- Location: Ram Janmabhoomi, Ayodhya, Uttar Pradesh, India
- Date: 5 July 2005
- Target: Ram Janmabhoomi
- Attack type: Suicide car bombing, mass shooting, terrorist attack
- Weapons: VBIED, AK-47s, Type 56 assault rifles, carbines, M1911 pistols, M67 grenades
- Deaths: 8 (2 civilians and 6 militants)
- Perpetrator: Lashkar-e-Taiba
- No. of participants: 6
- Defenders: CRPF, UP Police, UP PAC
- Convictions: Life sentence
- Convicted: 4

= 2005 Ram Janmabhoomi attack =

Terrorist attack in Ayodhya, India

On 5 July 2005, six militants from the Pakistan-based Islamist organisation Lashkar-e-Taiba attacked the makeshift temple to the Hindu deity Rama that stood at the site of the destroyed Babri Mosque in Ayodhya, Uttar Pradesh, India. Five of the militants were shot dead in the ensuing gunfight with the Central Reserve Police Force (CRPF); the other blew himself up in an explosive-laden jeep during a grenade attack that his accomplices had launched to breach the cordoned wall. The attack killed two residents of the area. Seven members of the CRPF were injured: two suffered serious injuries with multiple gunshot wounds.

== Attack ==
Following the demolition of the Babri Masjid in 1992, a makeshift temple had been constructed in the city of Ayodhya. According to local Hindu beliefs, the site is the birthplace of the Hindu deity Rama. The site is therefore claimed by both Hindus and Muslims. On 5 July 2005, the heavily guarded complex was attacked by six armed militants. The militants were from the Pakistani Islamist militant organisation Lashkar-e-Taiba (LeT). The attack was foiled by security officials and all of the attackers were killed. According to the Special Task Force of the Uttar Pradesh Police, LeT had previously targeted the disputed site five times since 2000, including Hanuman Garhi in 2001 with a car bomb which failed to explode and in 2002, 2003 and 2004 when the militants were preemptively captured.

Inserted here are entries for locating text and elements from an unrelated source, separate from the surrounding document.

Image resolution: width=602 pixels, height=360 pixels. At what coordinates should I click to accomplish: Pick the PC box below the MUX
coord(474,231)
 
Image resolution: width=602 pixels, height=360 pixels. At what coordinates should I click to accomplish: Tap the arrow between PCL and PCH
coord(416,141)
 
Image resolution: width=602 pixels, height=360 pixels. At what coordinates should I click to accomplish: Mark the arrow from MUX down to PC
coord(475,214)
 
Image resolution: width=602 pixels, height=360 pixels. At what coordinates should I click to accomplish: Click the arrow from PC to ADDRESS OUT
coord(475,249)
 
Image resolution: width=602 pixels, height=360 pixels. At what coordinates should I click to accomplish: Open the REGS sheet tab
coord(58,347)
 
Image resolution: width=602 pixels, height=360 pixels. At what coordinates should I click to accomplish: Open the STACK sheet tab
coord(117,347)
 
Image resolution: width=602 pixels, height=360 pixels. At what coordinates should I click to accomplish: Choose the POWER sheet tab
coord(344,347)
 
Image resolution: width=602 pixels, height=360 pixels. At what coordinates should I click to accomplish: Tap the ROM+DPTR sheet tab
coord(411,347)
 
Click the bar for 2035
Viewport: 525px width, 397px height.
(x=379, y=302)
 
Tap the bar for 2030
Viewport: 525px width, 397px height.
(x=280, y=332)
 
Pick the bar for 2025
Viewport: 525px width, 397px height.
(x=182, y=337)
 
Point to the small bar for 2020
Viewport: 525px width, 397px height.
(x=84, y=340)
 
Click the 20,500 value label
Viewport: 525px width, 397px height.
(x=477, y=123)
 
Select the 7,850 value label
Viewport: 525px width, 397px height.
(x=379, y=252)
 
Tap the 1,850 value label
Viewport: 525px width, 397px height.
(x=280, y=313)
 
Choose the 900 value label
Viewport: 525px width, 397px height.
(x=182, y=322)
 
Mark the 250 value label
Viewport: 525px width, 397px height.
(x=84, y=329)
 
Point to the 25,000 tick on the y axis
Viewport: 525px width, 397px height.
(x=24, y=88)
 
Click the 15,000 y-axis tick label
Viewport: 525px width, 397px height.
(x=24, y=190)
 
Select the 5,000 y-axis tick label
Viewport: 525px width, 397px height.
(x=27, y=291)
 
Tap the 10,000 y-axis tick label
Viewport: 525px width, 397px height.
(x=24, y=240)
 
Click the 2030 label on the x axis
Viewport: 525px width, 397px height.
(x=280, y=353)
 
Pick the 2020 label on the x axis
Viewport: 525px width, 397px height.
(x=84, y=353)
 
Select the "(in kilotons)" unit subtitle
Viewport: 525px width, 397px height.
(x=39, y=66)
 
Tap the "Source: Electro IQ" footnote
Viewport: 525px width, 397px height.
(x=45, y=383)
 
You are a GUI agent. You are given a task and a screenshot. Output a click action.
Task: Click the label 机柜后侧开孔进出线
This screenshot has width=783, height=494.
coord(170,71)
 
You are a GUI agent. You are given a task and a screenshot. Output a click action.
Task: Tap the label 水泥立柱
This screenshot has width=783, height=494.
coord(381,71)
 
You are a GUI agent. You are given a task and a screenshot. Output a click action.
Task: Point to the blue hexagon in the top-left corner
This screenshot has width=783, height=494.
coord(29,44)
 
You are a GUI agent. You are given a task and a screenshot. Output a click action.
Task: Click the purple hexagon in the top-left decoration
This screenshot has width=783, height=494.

The militants and were believed to have entered India through Nepal. They posed as pilgrims on their way to Ayodhya, and boarded a Tata Sumo at Akbarpur, near the Kichaucha village in Ayodhya District. Then, in nearby Faizabad, they abandoned the Sumo and hired a Mahindra Marshall jeep driven by a driver, Rehan Alam Ansari. According to a statement by the driver, the militants visited a Ram temple in Ayodhya, where they prayed, possibly to reinforce the impression that they were pilgrims. The militants then drove the jeep into the site, and forced the driver out of the vehicle, banging the jeep against the security cordon. One attacker killed himself in the jeep by detonating it, damaging the surrounding structures at the site and the security fence. At 9:05 am, they hurled M67 grenades to breach the cordon. Ramesh Chandra Pandey, a pilgrim guide who happened to be near the site at this moment, died on the spot as a result of the grenade blast. Firing indiscriminately, the five remaining militants entered the "Mata Sita Rasoi". Returning the gunfire, a platoon of 35 Central Reserve Police Force (CRPF) soldiers killed all five of the militants in a gunfight that lasted for over an hour. Three CRPF soldiers also received serious injuries and, as of July 2008, two remain comatose. All the militants died within 70 metres of the site. Two local residents were killed in the attack, including guide Pandey and bystander Shanti Devi. Strict precautions were taken all over India to protect minorities wherever retaliatory killings were anticipated.

== Investigation ==
The investigating team tracked the phone calls made from the cell phones carried by the militants using the IMEI numbers. The Uttar Pradesh Police recovered a single RPG-7 rocket-propelled grenade launcher, five Type 56 assault rifles, five M1911 pistols, several M67 grenades and some jihadi documents. Rehan Alam, the jeep driver, was detained by the police for further investigations. The killed militants were buried in the Takiya graveyard in the neighbouring city of Faizabad.

On 28 July 2005, four Muslim men from Jammu and Kashmir – Akbar Hussain, Lal Mohammad, Mohmmad Naseer and Mohmmad Rafeeq – were arrested in connection with the attack. On 3 August 2005, another four Muslim men – Irfan, Ashiq Iqbal alias Farooque, Shakeel Ahmed and Mohammad Naseem – were arrested and eventually sentenced to life term imprisonment and fined Rs. 40,000 each; a fifth man, Mohammad Aziz, was acquitted. One of the victims' sons, dissatisfied with the acquittal, appealed to the government to intervene.